«Hoy es cuatro de agosto de dos mil veintiséis», dijo otra voz desde el techo de la cocina. «Es el aniversario de bodas de Tilita. Y hoy pueden pagarse las cuentas de agua, luz y gas».
Un rato después, desde las paredes sonó otra voz que apuraba las cosas. «¡Vamos!», se escuchó. «¡Son las ocho y cinco, hay que ir a la escuela, al trabajo, rápido!».
Pero nadie pisó las alfombras. Afuera diluviaba. La puerta de calle avisó: «Llueve, hay que llevar impermeable y botas de goma». El garage, por su parte, hizo sonar un timbre, levantó la puerta y dejó ver un coche con el motor en marcha. Pasados unos minutos, la puerta bajó otra vez.
Adentro, para las ocho y media los huevos estaban resecos y las tostadas parecían piedras. Un brazo de aluminio los tiró a una bacha donde un remolino de agua caliente se llevó todo en segundos. Los platos sucios cayeron en una máquina de lavar y salieron de ahí secos y relucientes.
«Las nueve y cuarto», dijo el reloj, «es la hora de la limpieza». La casa siguió entonces con sus tareas: ratones mecánicos aspiraron los rincones y un regador se ocupó del jardín delantero.
Afuera, la casa estaba entera, pero el resto de la ciudad era puro escombro y cenizas. Sobre una de las paredes se veían los restos de la bomba. Como si fueran fotos, algunas siluetas blancas estaban impresas en una pared carbonizada por el fuego. Se veía una mujer agachada juntando flores, un nene con las manos levantadas y una pelota en el aire y una nena preparada para atrapar esa pelota que nunca terminó de caer.
Esa era la única señal de vida, a no ser por algún zorro y los gatos que maullaban de hambre. La casa, en cualquier caso, no reconocía esas presencias y ante cada ruido preguntaba: «¿Quién está ahí? ¿Cuál es la contraseña?». Solo abrió las puertas cuando escuchó un ladrido familiar: era el perro de la casa, que antes era gordo y brillante y ahora estaba huesudo y cubierto de llagas. El perro pudo entrar. Llenó la casa de barro mientras los ratones limpiaban todo a su paso. Después, desesperado por el olor a comida que salía del horno —ya era mediodía—, dio vueltas en círculos y cayó muerto.
Los ratones eléctricos lo llevaron al incinerador. Y el resto de los rituales siguió a lo largo del día: a la tarde fueron preparadas las mesas para el bridge y las paredes —de vidrio— proyectaron dibujos para los chicos, y después de la cena se encendió un hogar y al lado de un sillón brotó un habano humeante.

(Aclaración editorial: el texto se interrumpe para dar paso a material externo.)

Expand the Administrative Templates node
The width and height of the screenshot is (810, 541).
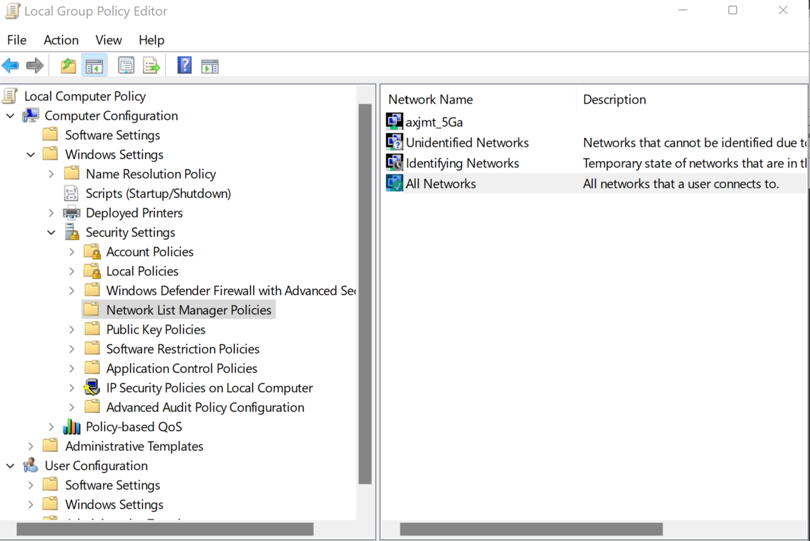tap(31, 447)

A la hora de dormir, en el dormitorio matrimonial una voz habló desde el techo: «Señora, ¿qué poema le gustaría escuchar?».
Ante la falta de respuesta, la voz se decidió por un poema que se llamaba Vendrán lluvias suaves: «Y nadie sabrá nada de la guerra», decía en una parte. «A nadie le interesará que haya terminado. / A nadie le importará, ni a los pájaros ni a los árboles, / si la humanidad se destruye totalmente; / y la misma primavera, al despertarse al alba, / apenas sabrá que nos hemos ido».
Después de eso, ya de madrugada, una botella de solvente se derramó sobre el horno y las llamas empezaron a avanzar. La voz de los techos gritaba «¡fuego!» y los ratones de agua intentaban apagarlo, pero ya no había más agua en la bomba. Así y todo, la casa quería sobrevivir. Como en aquellas relojerías donde todos los relojes dan locamente la hora, uno tras otro, en una escena de confusión maniática, la casa se llenó de voces que activaban movimientos que ya no servían para nada.
En la cocina, un poco antes de la lluvia de fuego y madera, el horno preparó unos desayunos de proporciones demenciales: diez docenas de huevos, cincuenta tostadas y veinte docenas de fetas de jamón que fueron devoradas por el incendio hasta que casi todo, finalmente, se derrumbó.
La casa hizo un silencio final. Y el sol asomó débilmente por el Este. Entre las ruinas se levantaba solo una pared. Desde ahí, una última voz repetía, una y otra vez: «Hoy es cinco de agosto de dos mil veintiséis. Hoy es…».